A audiência de instrução está marcada para 31 de março, às 13h30, no Fórum Criminal da Barra Funda, na Zona Oeste. Nessa fase, a Justiça irá avaliar se há indícios suficientes para que a ré seja julgada pelo Tribunal do Júri. A juíza responsável pelo caso é Isadora Botti Beraldo Moro, da 5ª Vara do Júri.
Caso a magistrada decida pela pronúncia, Geovanna será levada a julgamento popular. A decisão pode ser proferida no mesmo dia ou em data posterior. Se o entendimento for diferente, o processo pode resultar em impronúncia ou absolvição sumária.
Durante a audiência, serão ouvidas inicialmente as testemunhas de acusação, seguidas pelas de defesa e, ao final, ocorrerá o interrogatório da acusada. Outras sessões poderão ser marcadas, se necessário.
Segundo o Ministério Público (MP), o crime foi motivado por “ciúme doentio”. Horas antes do atropelamento, Geovanna teria enviado mensagens ameaçadoras ao namorado por WhatsApp, demonstrando inconformismo por não estar presente em um churrasco onde havia mulheres desconhecidas por ela.
Nas mensagens, a jovem exigia que as mulheres deixassem o local “por bem ou por mal” e afirmava que, se isso não ocorresse, iria até lá “quebrar ele e tudo”. As conversas integram o inquérito policial.
Ainda de acordo com a denúncia, após ir à casa do namorado acompanhada da madrasta e insistir em discutir, Raphael decidiu sair de motocicleta. Ele passou em uma adega próxima e deu carona à amiga Joyce. Pouco depois, Geovanna deixou o local de carro, perseguiu a motocicleta em alta velocidade e atropelou os dois.
Testemunhas relataram que, após o atropelamento, a acusada teria afirmado: “vai socorrer seu amigo e a vagabunda que eu acabei de matar”.

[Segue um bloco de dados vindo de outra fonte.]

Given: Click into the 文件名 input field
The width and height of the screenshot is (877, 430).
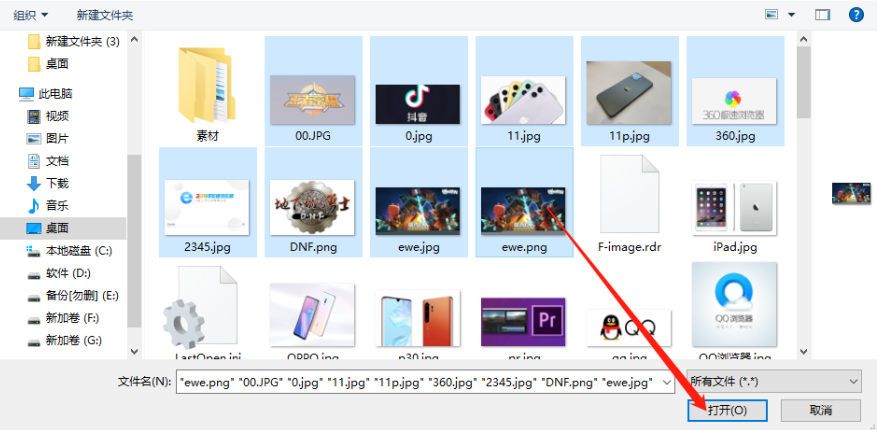Looking at the screenshot, I should (x=420, y=381).
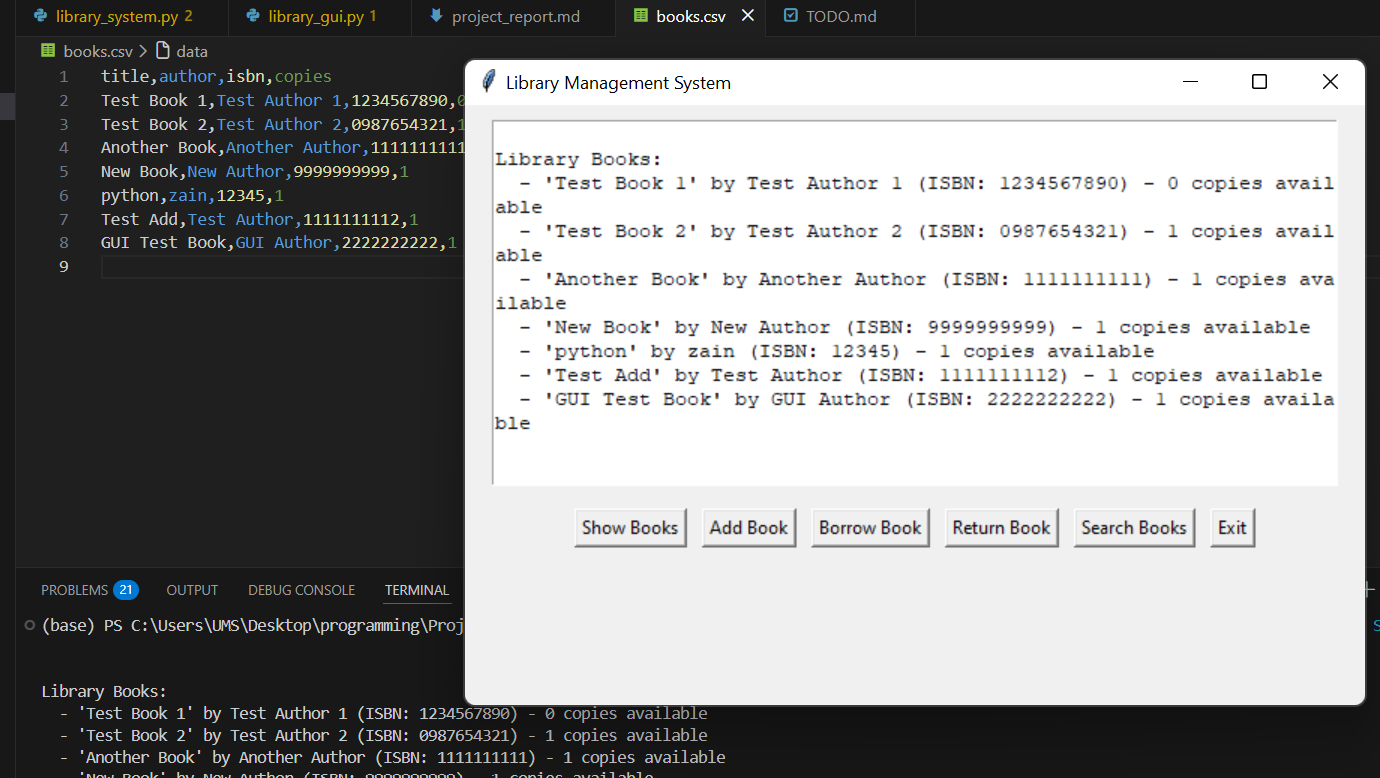Screen dimensions: 1380x778
Task: Open the DEBUG CONSOLE panel tab
Action: pos(301,589)
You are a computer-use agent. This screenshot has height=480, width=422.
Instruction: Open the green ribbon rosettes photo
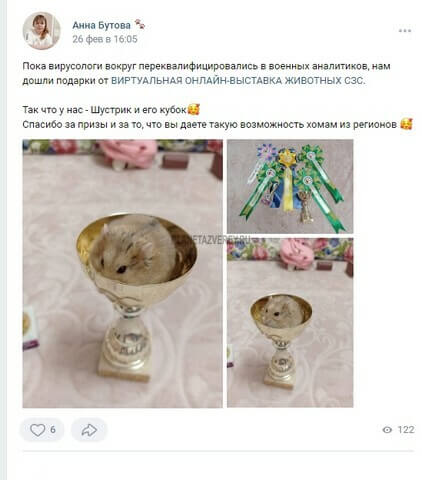(290, 186)
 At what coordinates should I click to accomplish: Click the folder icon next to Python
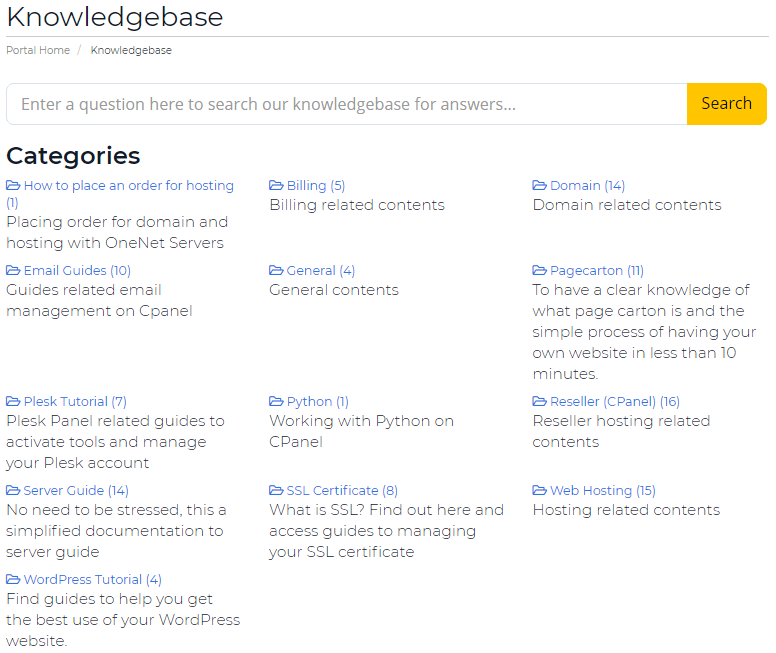pos(276,401)
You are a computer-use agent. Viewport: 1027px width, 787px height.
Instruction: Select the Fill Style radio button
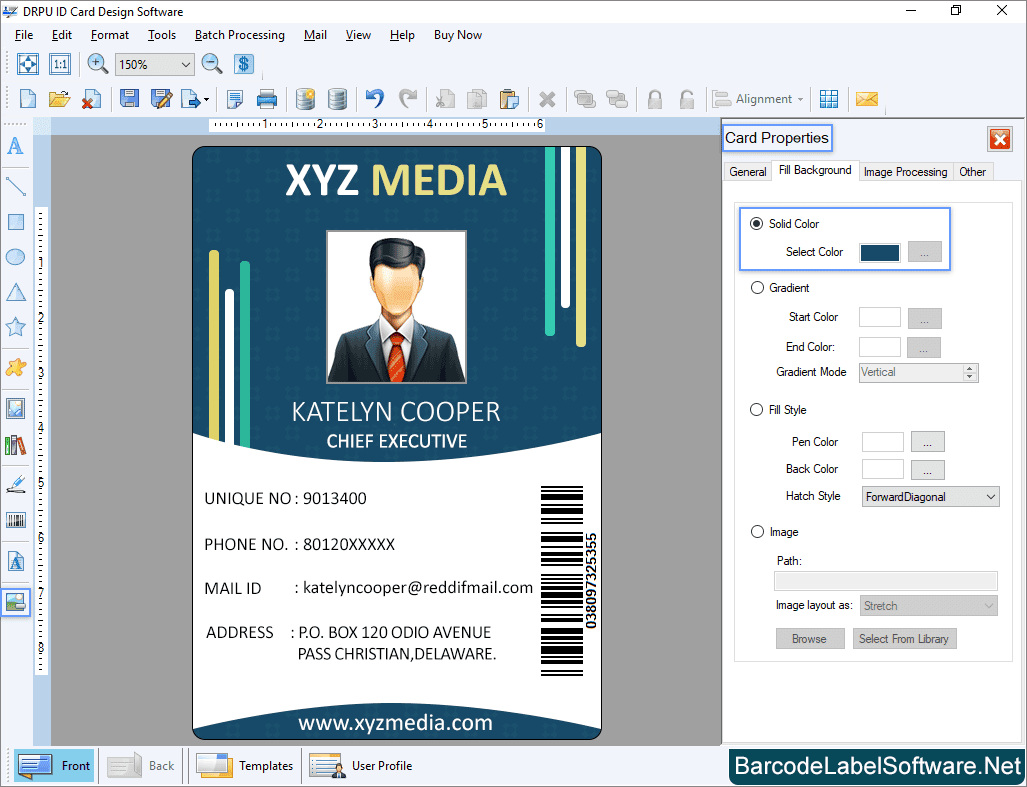757,410
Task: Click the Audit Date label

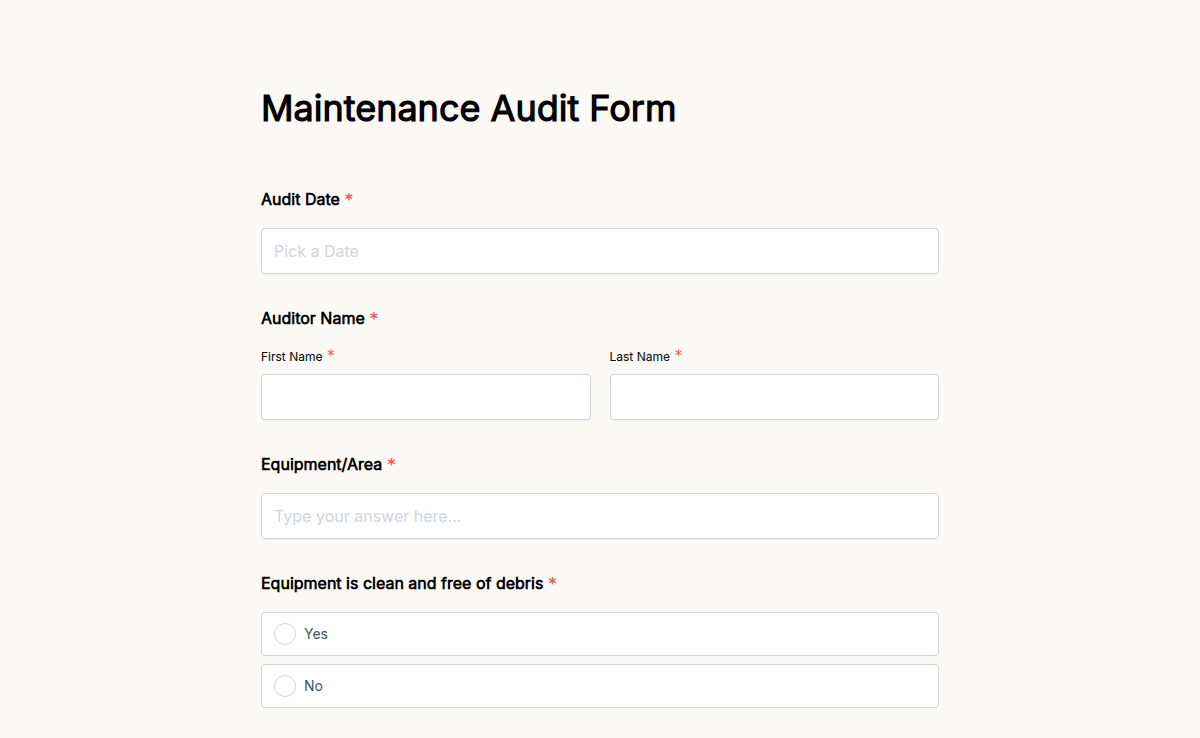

Raphael e Joyce eram amigos e trabalhavam juntos em um restaurante. Ele conduzia a motocicleta e ela estava na garupa. Com o impacto, os dois foram arremessados a cerca de 30 metros e morreram no local, próximo à churrascaria onde Raphael atuava como gerente.
O Ministério Público também pediu que, em caso de condenação, a ré seja condenada ao pagamento de R$ 200 mil em indenização, sendo R$ 100 mil destinados a cada família das vítimas.
Geovanna foi presa em flagrante pela Polícia Militar após colidir o carro com dois veículos estacionados e um poste. Ela foi encontrada desorientada em uma via próxima e retirada do local após moradores ameaçarem linchá-la.
Aos policiais, a jovem afirmou informalmente que havia ingerido antidepressivos, mas disse ter consciência de seus atos. No hospital, declarou não se lembrar do ocorrido e relatou fazer uso de medicamentos contra depressão desde a adolescência.
Na delegacia, ela permaneceu em silêncio durante o interrogatório. A polícia aguarda os resultados dos exames toxicológicos. Em depoimento, a madrasta afirmou que pediu insistentemente para que a jovem parasse o veículo durante a perseguição.
Atualmente, Geovanna está detida na Penitenciária Feminina de Santana, na Zona Norte de São Paulo, conforme informou a Secretaria da Administração Penitenciária (SAP). O advogado das famílias das vítimas, Fábio Gomes da Costa, afirmou que a expectativa é de que todas as testemunhas compareçam às audiências e sejam ouvidas.